315. Prove from th. 16 a and th. 11 that the sum of the

interior angles of any triangle equals a straight angle.

DEFINITIONS.

Section 5. Two Circles.

Two circles are said to touch or to be tangent when their circumferences have one, and only one, point in common.

They are said to be internally or externally tangent according as one circle lies within or without the other. The more accurate expression, a tangent circumference, is often used instead of a tangent circle.

The line determined by the centers of two circles is called their center-line; the segment of the center-line, between the centers, is called their center-segment.

If two circles have a common center they are said to be concentric.

The expression concentric circumferences is also used.

EXERCISES.

319. A triangle is inscribed in a circle. Prove that the sum of three angles, one in each segment of the circle, exterior to the triangle, equals a perigon.

320. A perpendicular from the orthocenter of a triangle to a side, produced to the circumference of the circumscribed circle, is bisected by that side.

321. The bisectors of any angle of an inscribed quadrilateral and the opposite exterior angle meet on the circumference.

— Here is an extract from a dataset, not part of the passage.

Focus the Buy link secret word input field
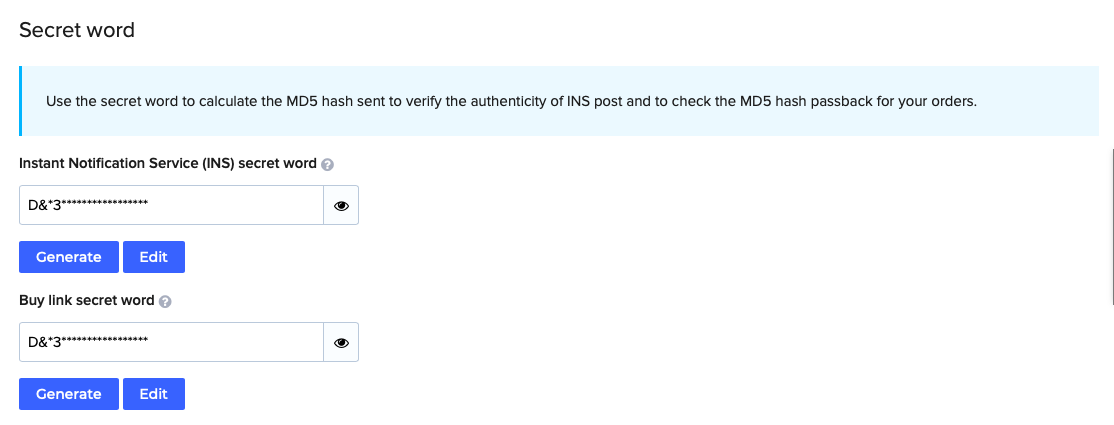 click(171, 343)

322. If the diagonals of an inscribed quadrilateral bisect each other, what kind of a quadrilateral is it?

323. If two consecutive sides of a convex hexagon inscribed in a circle are respectively parallel to their opposite sides, the remaining sides are parallel to each other.

324. The bisectors of the angles formed by producing the opposite sides of an inscribed quadrilateral to meet, are perpendicular to each other. (A proof may be based on cors. 2 and 1 of th. 14.)

325. If the diagonals of an inscribed quadrilateral are perpendicular to each other, the line through their intersection perpendicular to any side bisects the opposite side. (Brahmagupta's theorem.)